Campo del Guardiano 2003 | Il momento giusto

Raccontare il vino è difficile. Certo ci sono tanti livelli e la narrazione può essere fatta da un sacco di angolature;

però criticare un bicchiere che ti mettono sotto il naso, nel senso di definirlo, circoscrivendone i caratteri, spiegandone i tratti e magari le potenzialità, non è cosa da poco. A parte la scontata difficoltà di esprimere un giudizio sensato, dunque la normale attitudine a capire, leggere e interpretare un certo argomento, ci sono una serie di altri fattori che complicano la faccenda.
Molti di questi hanno a che fare con il “momento” in cui avviene la degustazione. Generale, nel senso di fase storica complessiva, con le sue mode e le sue tendenze. E personale, inerente l’evoluzione e la crescita soggettiva in cui si trova l’assaggiatore. Non è una novità, infatti, che l’esperienza giochi un ruolo fondamentale nella comprensione, a mio avviso mai definitiva, di questa intricata quanto gioiosa materia.

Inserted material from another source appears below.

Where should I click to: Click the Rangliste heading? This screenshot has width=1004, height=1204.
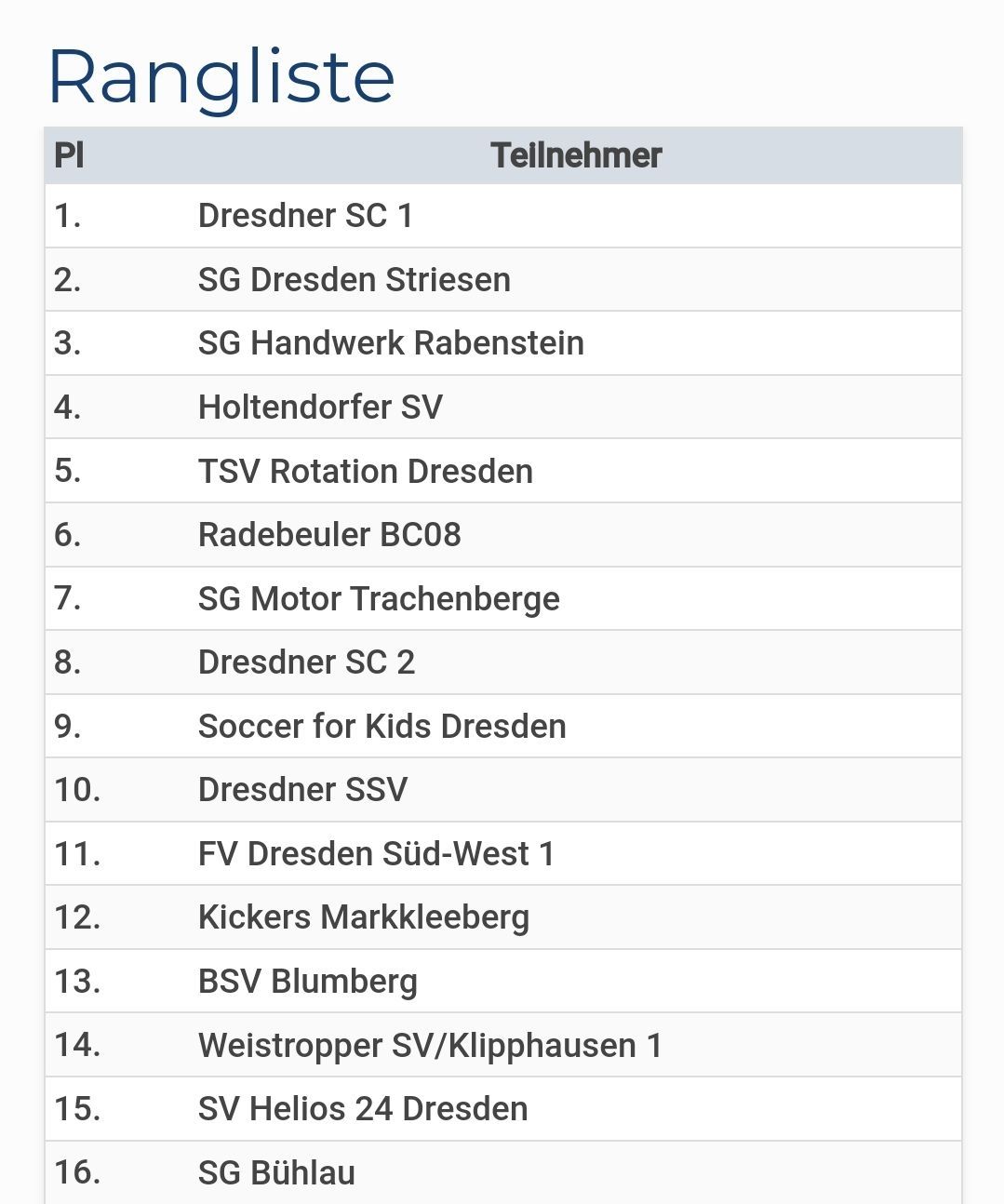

Ecco, quando ho degustato per la prima volta il Campo del Guardiano 2003 di Giovanni Dubini, un riferimento assoluto per Orvieto e, credo, per i bianchi italiani, era il “momento” sbagliato. Generale, perché in quegli anni la denominazione si approcciava con un pizzico di sufficienza, nel mezzo di un guado che spostava le preferenze della critica dal paradigma tostato-estrattivo a quello acido-verticale. E personale, con troppo poca esperienza su quel vino per comprenderlo fino in fondo e collocarlo nella giusta casella: quella dei bianchi mediterranei da invecchiamento.
Bianchi che viaggiano su dimensioni sapide e orizzontali più che acide: inutile leggerli con altri parametri e cercare quello che non può esserci. O peggio pensare che ci sia solo una direzione per il grande vino da invecchiamento.
Premessa d’obbligo per la rivalutazione di una bottiglia oggi meravigliosa, che conferma un trend per me sempre più chiaro (specie dopo l’assaggio del trittico di annate 2009-2010-2011): i vini di Orvieto, e questo in particolare, escono alla grande da millesimi tendenzialmente caldi e asciutti, in controtendenza a quelli di altre zone.
Dunque, senza se e senza ma, il Campo del Guardiano ’03 è vino delizioso e grandissimo. Arrivo a dire tra i migliori di sempre e certo tra i più buoni bianchi italiani di pari annata.